Your objective: Please change "image" to "screenshot" in everything from the line containing "Identify the location of next." down to the end of the records, keeping all else the same. Leave the pictures out of your answer.

BEGIN Material shown

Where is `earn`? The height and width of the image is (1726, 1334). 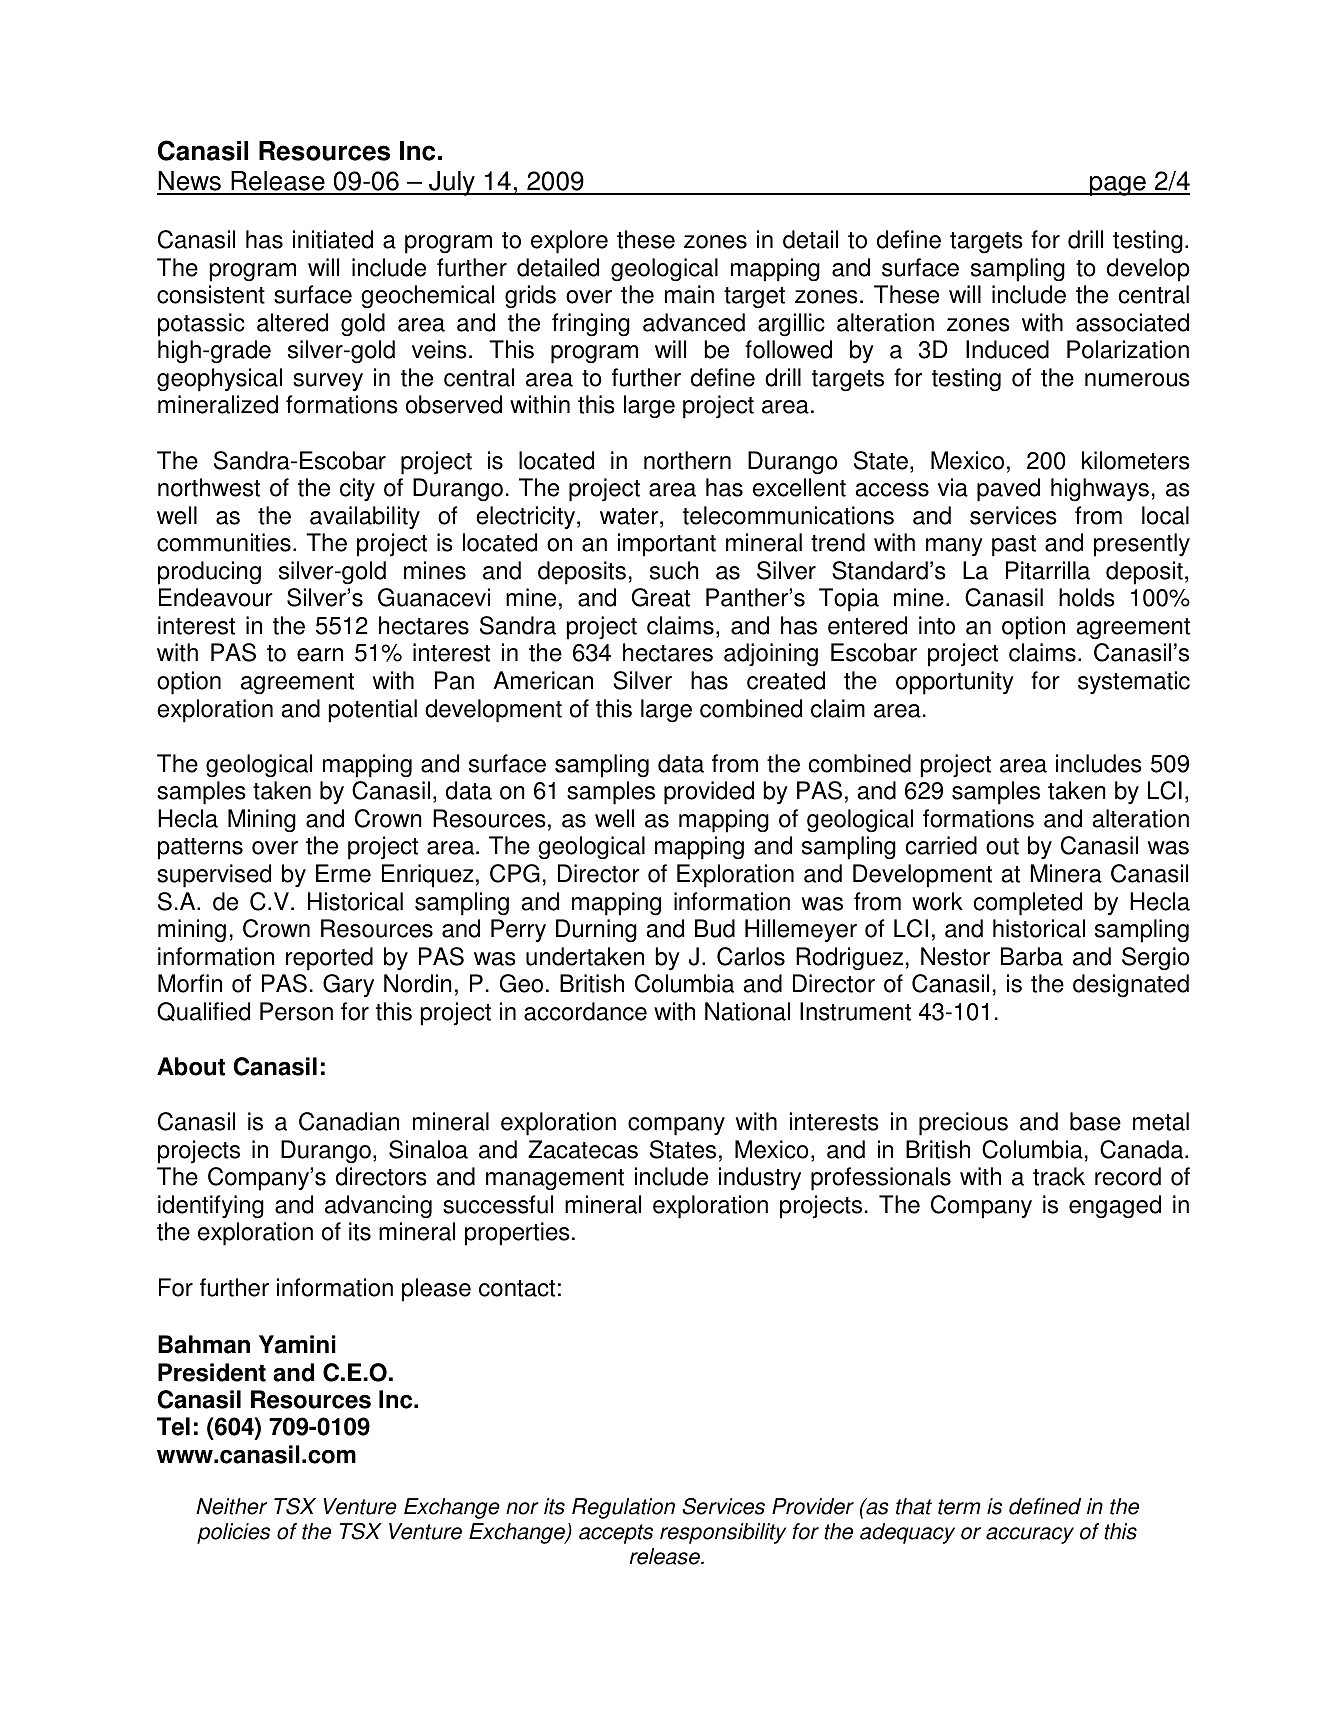 earn is located at coordinates (320, 655).
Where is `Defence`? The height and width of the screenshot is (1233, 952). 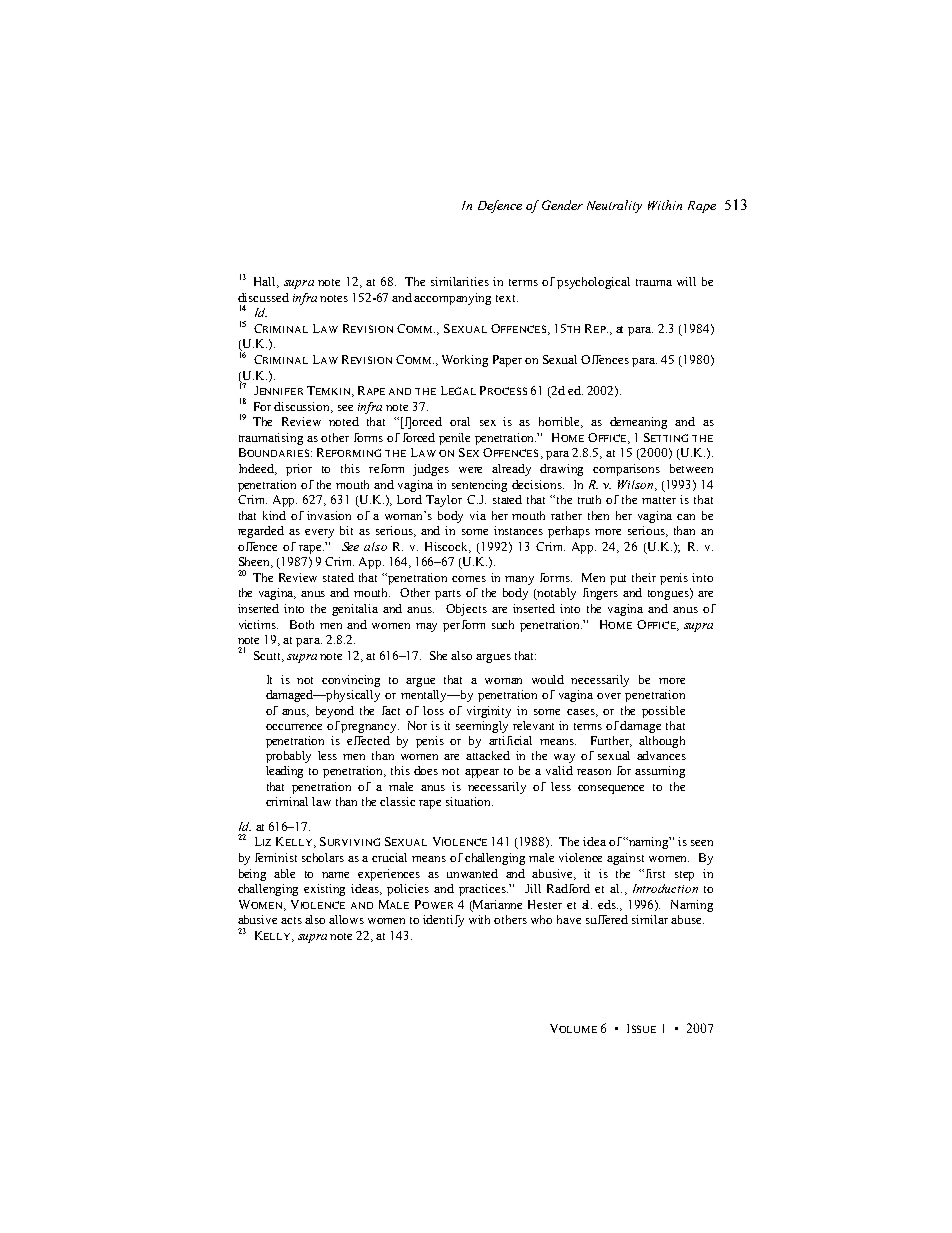 Defence is located at coordinates (500, 206).
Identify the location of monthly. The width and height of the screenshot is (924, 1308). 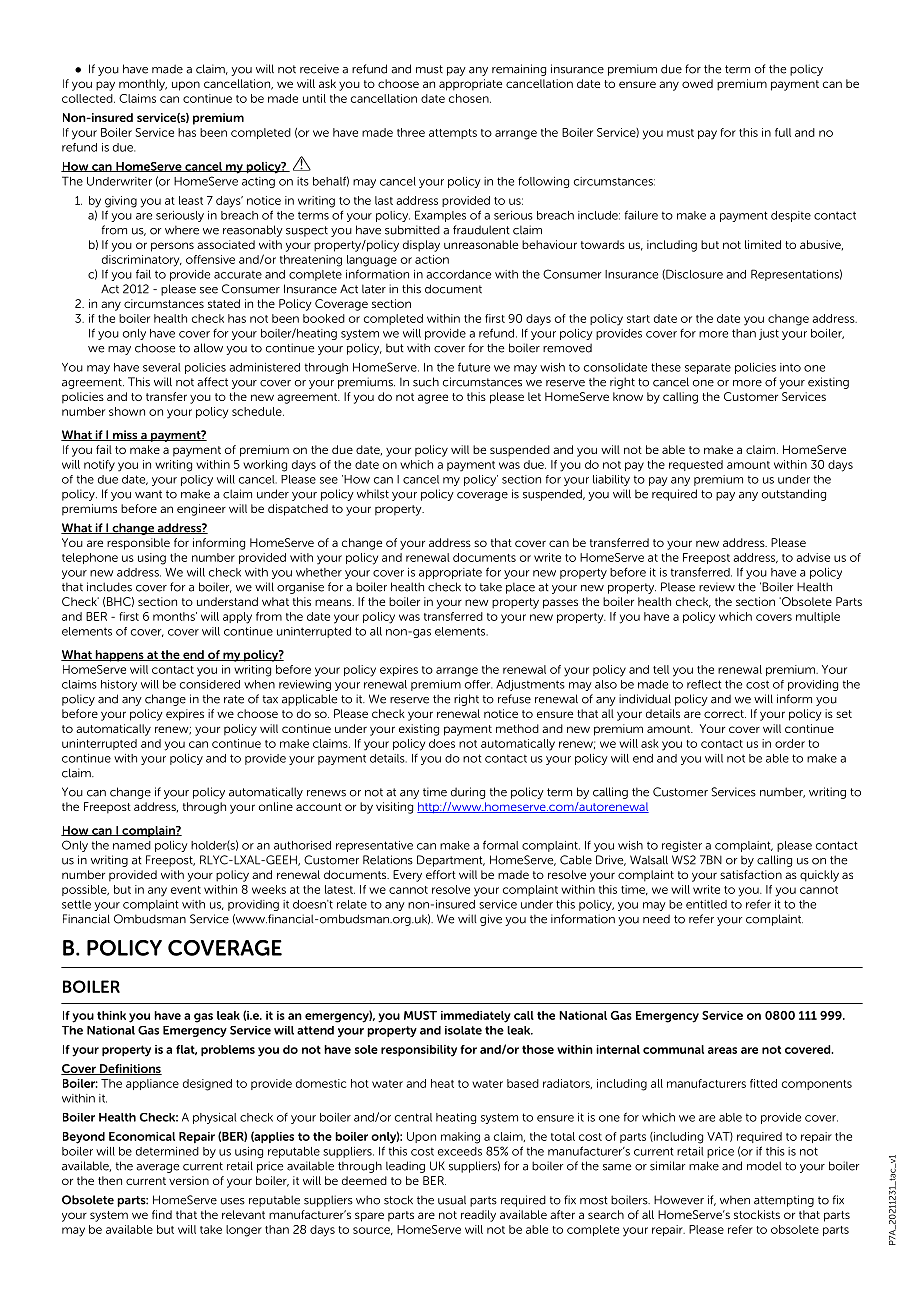
(143, 85).
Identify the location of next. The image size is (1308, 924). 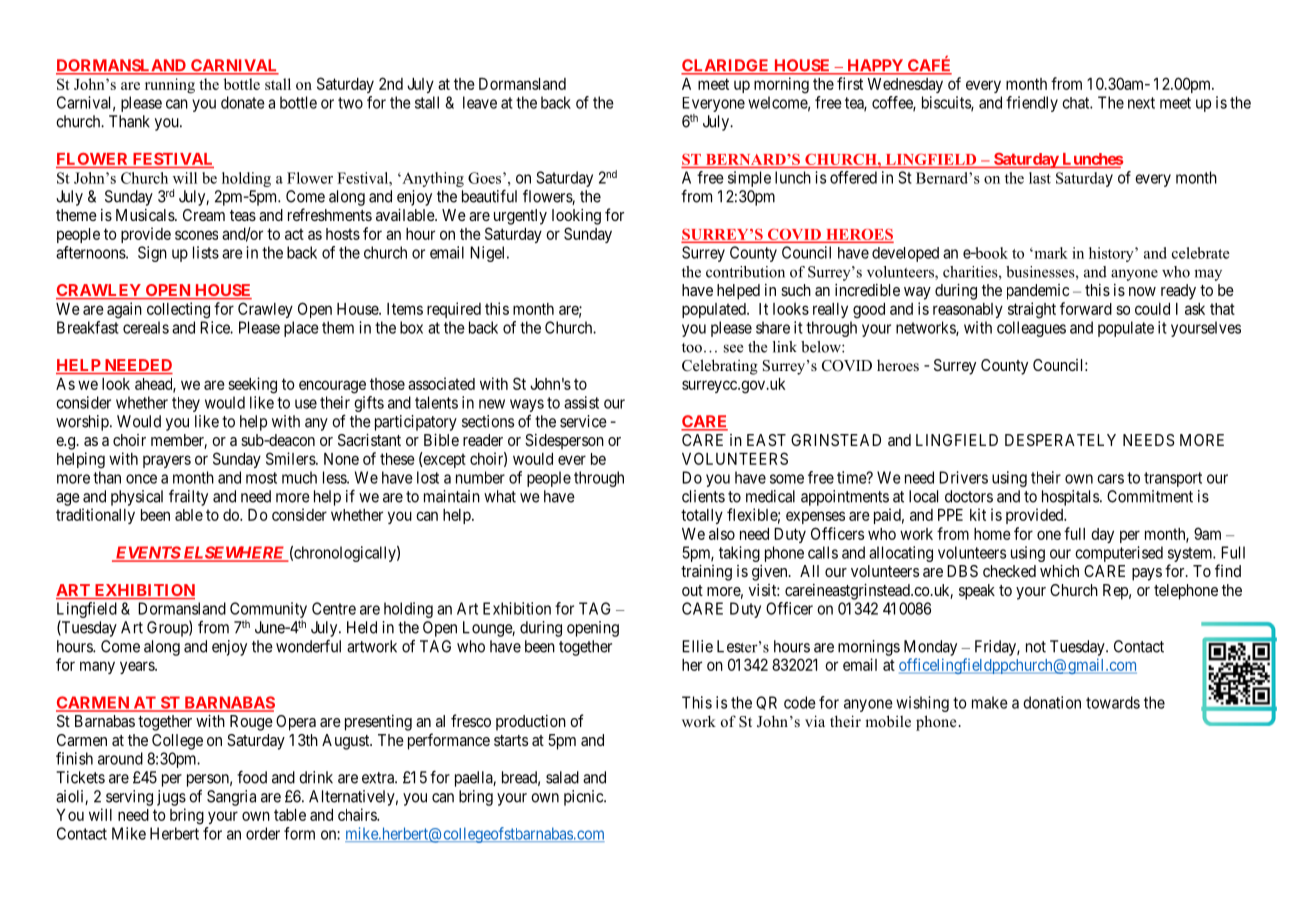
(1141, 103).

END Material shown

Result:
Identify the location of next. The screenshot size is (1308, 924). 
(1141, 103).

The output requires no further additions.